#### SHORT EXERCISE:
Rewrite every line of the listing below with "How do I perform" changed to "How can I do" wherever it occurs, keeping all other text unchanged.

=====

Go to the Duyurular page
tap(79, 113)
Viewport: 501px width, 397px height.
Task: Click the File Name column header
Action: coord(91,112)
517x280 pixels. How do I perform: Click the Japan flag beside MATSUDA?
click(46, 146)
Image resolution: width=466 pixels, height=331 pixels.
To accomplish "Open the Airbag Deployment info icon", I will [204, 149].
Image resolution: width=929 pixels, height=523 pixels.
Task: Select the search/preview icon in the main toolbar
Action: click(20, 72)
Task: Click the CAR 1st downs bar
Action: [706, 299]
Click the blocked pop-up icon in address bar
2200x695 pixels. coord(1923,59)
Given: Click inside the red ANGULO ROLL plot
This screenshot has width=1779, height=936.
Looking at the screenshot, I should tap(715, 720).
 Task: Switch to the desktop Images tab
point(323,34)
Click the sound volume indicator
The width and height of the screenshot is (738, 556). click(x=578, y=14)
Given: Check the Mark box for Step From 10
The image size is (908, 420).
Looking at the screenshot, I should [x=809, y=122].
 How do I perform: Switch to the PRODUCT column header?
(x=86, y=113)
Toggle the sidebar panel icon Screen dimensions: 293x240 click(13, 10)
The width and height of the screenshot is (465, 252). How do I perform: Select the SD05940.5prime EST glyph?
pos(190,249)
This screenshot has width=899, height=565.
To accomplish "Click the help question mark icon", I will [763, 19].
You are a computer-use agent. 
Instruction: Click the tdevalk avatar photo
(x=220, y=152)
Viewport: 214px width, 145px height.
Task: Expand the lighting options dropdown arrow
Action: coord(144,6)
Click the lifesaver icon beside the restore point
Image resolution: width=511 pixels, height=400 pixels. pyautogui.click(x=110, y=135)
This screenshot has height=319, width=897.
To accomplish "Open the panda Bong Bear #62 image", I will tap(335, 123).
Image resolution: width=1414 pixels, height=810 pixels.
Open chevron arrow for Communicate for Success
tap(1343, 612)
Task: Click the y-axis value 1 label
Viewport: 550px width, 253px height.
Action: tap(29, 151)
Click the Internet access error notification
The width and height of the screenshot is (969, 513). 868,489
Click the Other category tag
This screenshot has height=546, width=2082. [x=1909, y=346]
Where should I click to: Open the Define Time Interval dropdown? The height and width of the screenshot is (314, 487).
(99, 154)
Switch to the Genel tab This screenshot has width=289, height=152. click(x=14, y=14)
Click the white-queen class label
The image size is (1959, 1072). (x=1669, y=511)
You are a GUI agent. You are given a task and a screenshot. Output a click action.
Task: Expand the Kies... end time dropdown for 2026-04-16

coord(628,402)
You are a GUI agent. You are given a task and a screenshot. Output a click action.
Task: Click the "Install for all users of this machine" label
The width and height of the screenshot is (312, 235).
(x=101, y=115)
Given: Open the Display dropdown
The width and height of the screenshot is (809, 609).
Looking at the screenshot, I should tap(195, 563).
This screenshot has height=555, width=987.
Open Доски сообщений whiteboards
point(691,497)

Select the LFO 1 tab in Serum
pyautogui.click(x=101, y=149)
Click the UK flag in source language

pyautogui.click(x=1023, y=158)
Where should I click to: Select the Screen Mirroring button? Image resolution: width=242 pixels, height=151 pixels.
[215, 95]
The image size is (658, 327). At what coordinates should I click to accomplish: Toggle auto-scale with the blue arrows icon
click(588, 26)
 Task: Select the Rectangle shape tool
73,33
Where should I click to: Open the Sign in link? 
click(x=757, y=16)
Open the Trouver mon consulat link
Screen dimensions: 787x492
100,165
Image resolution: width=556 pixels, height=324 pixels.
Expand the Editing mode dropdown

=====

#### FULL SOLUTION:
Go to the Duyurular page
tap(79, 113)
Viewport: 501px width, 397px height.
Task: Click the File Name column header
Action: coord(91,112)
517x280 pixels. How can I do: Click the Japan flag beside MATSUDA?
click(46, 146)
Image resolution: width=466 pixels, height=331 pixels.
To accomplish "Open the Airbag Deployment info icon", I will [204, 149].
Image resolution: width=929 pixels, height=523 pixels.
Task: Select the search/preview icon in the main toolbar
Action: click(20, 72)
Task: Click the CAR 1st downs bar
Action: [706, 299]
Click the blocked pop-up icon in address bar
2200x695 pixels. coord(1923,59)
Given: Click inside the red ANGULO ROLL plot
This screenshot has width=1779, height=936.
Looking at the screenshot, I should tap(715, 720).
 Task: Switch to the desktop Images tab
point(323,34)
Click the sound volume indicator
The width and height of the screenshot is (738, 556). click(x=578, y=14)
Given: Check the Mark box for Step From 10
The image size is (908, 420).
Looking at the screenshot, I should [x=809, y=122].
 How can I do: Switch to the PRODUCT column header?
(x=86, y=113)
Toggle the sidebar panel icon Screen dimensions: 293x240 click(13, 10)
The width and height of the screenshot is (465, 252). How can I do: Select the SD05940.5prime EST glyph?
pos(190,249)
This screenshot has width=899, height=565.
To accomplish "Click the help question mark icon", I will [763, 19].
You are a computer-use agent. 
Instruction: Click the tdevalk avatar photo
(x=220, y=152)
Viewport: 214px width, 145px height.
Task: Expand the lighting options dropdown arrow
Action: coord(144,6)
Click the lifesaver icon beside the restore point
Image resolution: width=511 pixels, height=400 pixels. pyautogui.click(x=110, y=135)
This screenshot has height=319, width=897.
To accomplish "Open the panda Bong Bear #62 image", I will tap(335, 123).
Image resolution: width=1414 pixels, height=810 pixels.
Open chevron arrow for Communicate for Success
tap(1343, 612)
Task: Click the y-axis value 1 label
Viewport: 550px width, 253px height.
Action: tap(29, 151)
Click the Internet access error notification
The width and height of the screenshot is (969, 513). 868,489
Click the Other category tag
This screenshot has height=546, width=2082. [x=1909, y=346]
Where should I click to: Open the Define Time Interval dropdown? The height and width of the screenshot is (314, 487).
(99, 154)
Switch to the Genel tab This screenshot has width=289, height=152. click(x=14, y=14)
Click the white-queen class label
The image size is (1959, 1072). (x=1669, y=511)
You are a GUI agent. You are given a task and a screenshot. Output a click action.
Task: Expand the Kies... end time dropdown for 2026-04-16

coord(628,402)
You are a GUI agent. You are given a task and a screenshot. Output a click action.
Task: Click the "Install for all users of this machine" label
The width and height of the screenshot is (312, 235).
(x=101, y=115)
Given: Open the Display dropdown
The width and height of the screenshot is (809, 609).
Looking at the screenshot, I should tap(195, 563).
This screenshot has height=555, width=987.
Open Доски сообщений whiteboards
point(691,497)

Select the LFO 1 tab in Serum
pyautogui.click(x=101, y=149)
Click the UK flag in source language

pyautogui.click(x=1023, y=158)
Where should I click to: Select the Screen Mirroring button? Image resolution: width=242 pixels, height=151 pixels.
[215, 95]
The image size is (658, 327). At what coordinates should I click to accomplish: Toggle auto-scale with the blue arrows icon
click(588, 26)
 Task: Select the Rectangle shape tool
73,33
Where should I click to: Open the Sign in link? 
click(x=757, y=16)
Open the Trouver mon consulat link
Screen dimensions: 787x492
100,165
Image resolution: width=556 pixels, height=324 pixels.
Expand the Editing mode dropdown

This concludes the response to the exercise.